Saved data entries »
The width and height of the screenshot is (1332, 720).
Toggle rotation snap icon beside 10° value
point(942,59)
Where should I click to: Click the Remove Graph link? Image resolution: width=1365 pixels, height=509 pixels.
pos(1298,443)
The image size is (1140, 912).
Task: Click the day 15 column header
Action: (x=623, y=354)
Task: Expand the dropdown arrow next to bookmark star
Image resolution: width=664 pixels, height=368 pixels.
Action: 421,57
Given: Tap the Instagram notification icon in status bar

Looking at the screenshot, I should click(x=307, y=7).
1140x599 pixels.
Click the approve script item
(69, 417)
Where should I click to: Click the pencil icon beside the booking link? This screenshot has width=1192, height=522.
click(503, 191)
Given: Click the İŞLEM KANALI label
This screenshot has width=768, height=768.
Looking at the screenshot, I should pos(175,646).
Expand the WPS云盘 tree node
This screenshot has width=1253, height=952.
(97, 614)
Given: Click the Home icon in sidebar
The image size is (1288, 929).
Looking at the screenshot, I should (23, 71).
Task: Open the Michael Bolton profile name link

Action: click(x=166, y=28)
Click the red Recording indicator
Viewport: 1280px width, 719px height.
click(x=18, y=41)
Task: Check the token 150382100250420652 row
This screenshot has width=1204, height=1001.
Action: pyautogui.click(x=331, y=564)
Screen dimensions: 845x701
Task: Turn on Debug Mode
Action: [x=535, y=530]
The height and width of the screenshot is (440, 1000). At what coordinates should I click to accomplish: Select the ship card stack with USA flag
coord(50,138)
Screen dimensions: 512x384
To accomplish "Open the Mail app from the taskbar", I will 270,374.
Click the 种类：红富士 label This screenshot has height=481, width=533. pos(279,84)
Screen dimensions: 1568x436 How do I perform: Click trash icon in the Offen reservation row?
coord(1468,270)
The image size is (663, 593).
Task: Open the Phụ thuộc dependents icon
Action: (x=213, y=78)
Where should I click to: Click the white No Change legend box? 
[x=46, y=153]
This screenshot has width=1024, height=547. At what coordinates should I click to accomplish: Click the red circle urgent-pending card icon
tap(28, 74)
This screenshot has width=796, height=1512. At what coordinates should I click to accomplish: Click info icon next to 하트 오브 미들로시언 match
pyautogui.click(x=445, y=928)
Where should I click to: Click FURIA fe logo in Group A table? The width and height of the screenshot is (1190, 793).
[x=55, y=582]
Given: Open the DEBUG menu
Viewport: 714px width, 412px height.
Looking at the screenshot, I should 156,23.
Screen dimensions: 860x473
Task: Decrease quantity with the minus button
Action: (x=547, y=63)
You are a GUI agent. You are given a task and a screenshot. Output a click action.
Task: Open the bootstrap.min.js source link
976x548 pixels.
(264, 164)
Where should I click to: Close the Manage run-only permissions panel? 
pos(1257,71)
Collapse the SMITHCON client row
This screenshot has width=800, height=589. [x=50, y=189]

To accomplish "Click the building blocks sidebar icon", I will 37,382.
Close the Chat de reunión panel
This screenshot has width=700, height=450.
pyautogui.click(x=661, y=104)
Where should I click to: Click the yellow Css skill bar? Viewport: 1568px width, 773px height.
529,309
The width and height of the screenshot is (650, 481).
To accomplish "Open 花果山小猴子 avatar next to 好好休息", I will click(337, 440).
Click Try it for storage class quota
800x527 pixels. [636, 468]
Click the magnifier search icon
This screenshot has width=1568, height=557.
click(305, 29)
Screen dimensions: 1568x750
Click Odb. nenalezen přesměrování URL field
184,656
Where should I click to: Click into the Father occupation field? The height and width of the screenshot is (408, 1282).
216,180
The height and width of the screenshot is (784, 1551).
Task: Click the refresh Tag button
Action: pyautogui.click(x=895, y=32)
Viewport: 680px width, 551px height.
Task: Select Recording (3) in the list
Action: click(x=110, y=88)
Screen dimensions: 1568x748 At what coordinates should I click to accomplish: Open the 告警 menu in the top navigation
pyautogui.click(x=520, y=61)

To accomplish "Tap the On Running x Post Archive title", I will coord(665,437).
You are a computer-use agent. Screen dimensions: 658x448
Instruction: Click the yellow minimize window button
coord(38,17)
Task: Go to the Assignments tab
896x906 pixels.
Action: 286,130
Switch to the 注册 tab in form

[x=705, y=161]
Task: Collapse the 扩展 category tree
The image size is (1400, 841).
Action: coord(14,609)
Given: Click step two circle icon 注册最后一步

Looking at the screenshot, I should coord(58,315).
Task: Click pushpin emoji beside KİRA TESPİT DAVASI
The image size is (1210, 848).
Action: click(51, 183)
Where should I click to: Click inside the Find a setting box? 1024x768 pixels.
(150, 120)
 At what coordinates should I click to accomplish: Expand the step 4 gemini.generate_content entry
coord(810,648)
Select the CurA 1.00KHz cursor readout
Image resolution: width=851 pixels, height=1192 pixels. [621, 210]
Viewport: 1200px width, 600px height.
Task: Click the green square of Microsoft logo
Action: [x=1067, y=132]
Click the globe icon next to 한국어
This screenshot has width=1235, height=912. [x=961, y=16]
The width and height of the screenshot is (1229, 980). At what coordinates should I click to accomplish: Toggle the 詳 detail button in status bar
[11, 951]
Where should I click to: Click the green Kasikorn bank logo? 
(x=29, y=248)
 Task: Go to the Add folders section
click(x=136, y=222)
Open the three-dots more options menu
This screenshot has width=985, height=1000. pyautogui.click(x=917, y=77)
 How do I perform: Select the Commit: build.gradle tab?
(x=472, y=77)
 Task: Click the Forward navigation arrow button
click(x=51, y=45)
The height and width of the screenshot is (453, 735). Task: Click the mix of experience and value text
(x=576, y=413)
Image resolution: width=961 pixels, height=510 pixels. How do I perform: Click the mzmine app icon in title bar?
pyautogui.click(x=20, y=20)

Task to carry out »
Look through the entries above, find each line containing "label", and copy it.

Task solution »
Given: Click the İŞLEM KANALI label
Click the 种类：红富士 label This screenshot has height=481, width=533. pos(279,84)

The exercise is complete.